After a crazy (but awesome) 10 days in London, which included attending MozFest (blog about that coming soon), I’m now home and slowly getting back on track. It’s crazy how one week of not being as productive as intended can really throw me off like this. The good: (aside from the whole london-mozfest experience) I learned something about myself; I’m most focused, attentive, and productive in the morning hours. I already knew I was a morning person. But after some wasted evenings, and not-so-wasted early mornings while I was away, I noticed a tenfold+ increase in my productivity and performance in the mornings. Mornings for the win 🏆. The bad: being away for a third of October impacted my Hacktoberfest results 📉. By impacted I mean that I couldn’t complete enough PRs to earn a shirt, and all the blogs I was supposed to write, about the fixes and Hacktoberfest experience, didn’t end up happening. Luckily, Hacktoberfest 2019 will roll around sooner than we know, and I’ll have another chance to really get involved.

All that behind me, it’s time to look ahead and focus on the next task. Release 0.3 for my open source course is due soon, and the job is to complete 3 larger pull requests (i.e not small README/spelling fixes) and blog about them.

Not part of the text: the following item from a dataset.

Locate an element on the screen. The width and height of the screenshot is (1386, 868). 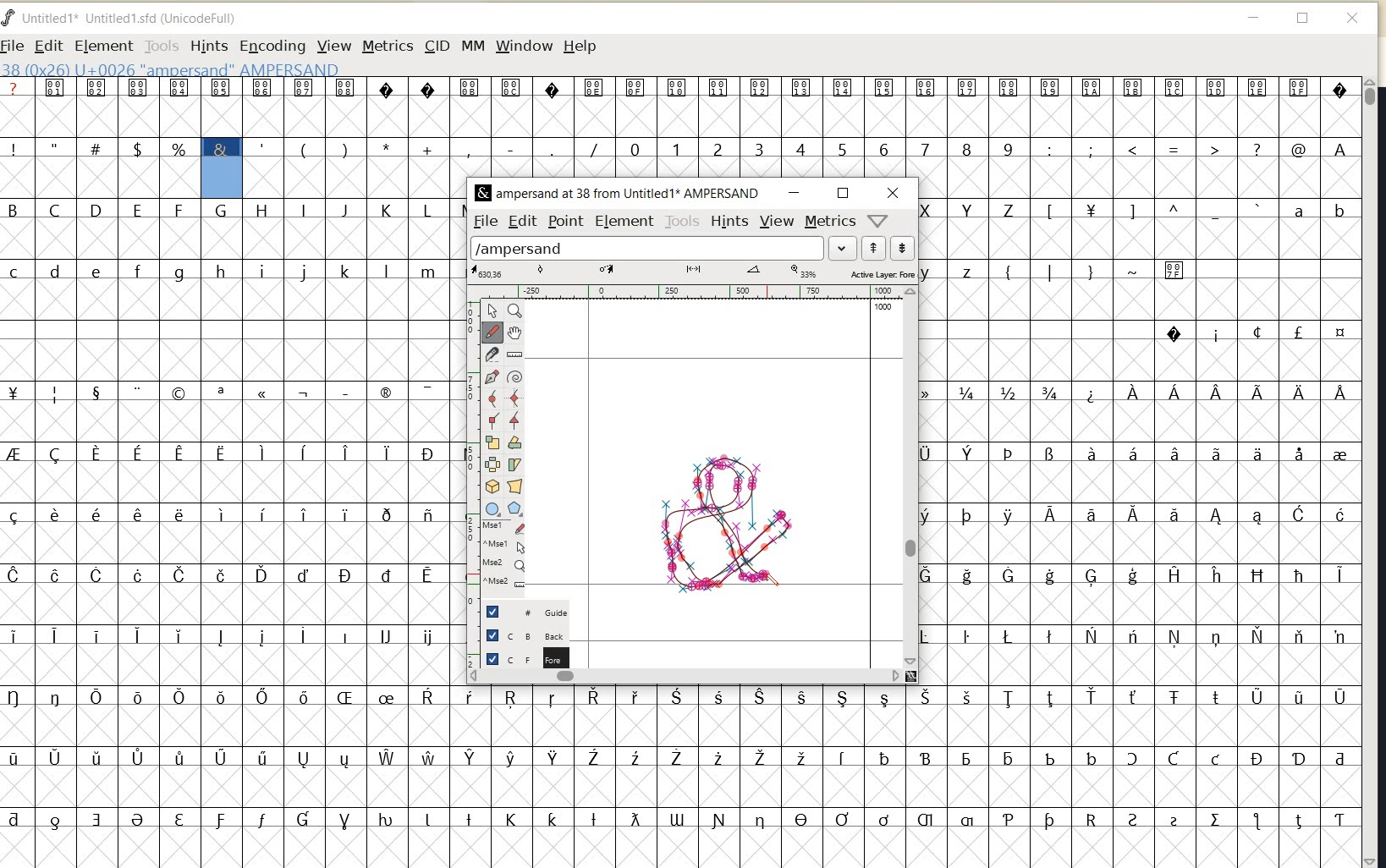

It has got to be either 1 fix for an internal class project and 2 for public project(s), or the other way around.

I’m still not sure if I’ll do 1+2 or 2+1, but I’ve settled on an internal project I want to be a part of called Supernova and I’m excited to dive in this week. It’s described as a ‘tool for exporting GitHub stars as an organized list’, and interests me for a number of reasons:

  1. It’s done in Rust, a language I’m curious about
  2. It’s lead by a friend of mine who I very much respect and enjoy working with
  3. It’s a good opportunity to figure out how to use the GitHub API- something I’ve been meaning to play around with
  4. My list of starred repositories on GitHub is growing, and It’d be nice to have a way to organize them
  5. It had a smaller number of people signed up who wanted to work on it than some of the other internal projects
  6. etc

The 5th reason I listed may see me land in some hot water, as open source is all about community and collaboration. However, while many brains > one, there are a number of people who put their name down (so it’s still many brains), but a smaller list of people means it’ll be easier for me to find suitable issues to work on 😈. In all seriousness though, I would be very happy to see the contributor base for this project expand, and more people getting involved. I strongly encourage anyone reading this to check it out and contribute if you can. The people currently working on this project are great, and they’ll give you the time of day to explain things (really clearly) or help you if you need it.

That’s it for now, thanks for reading!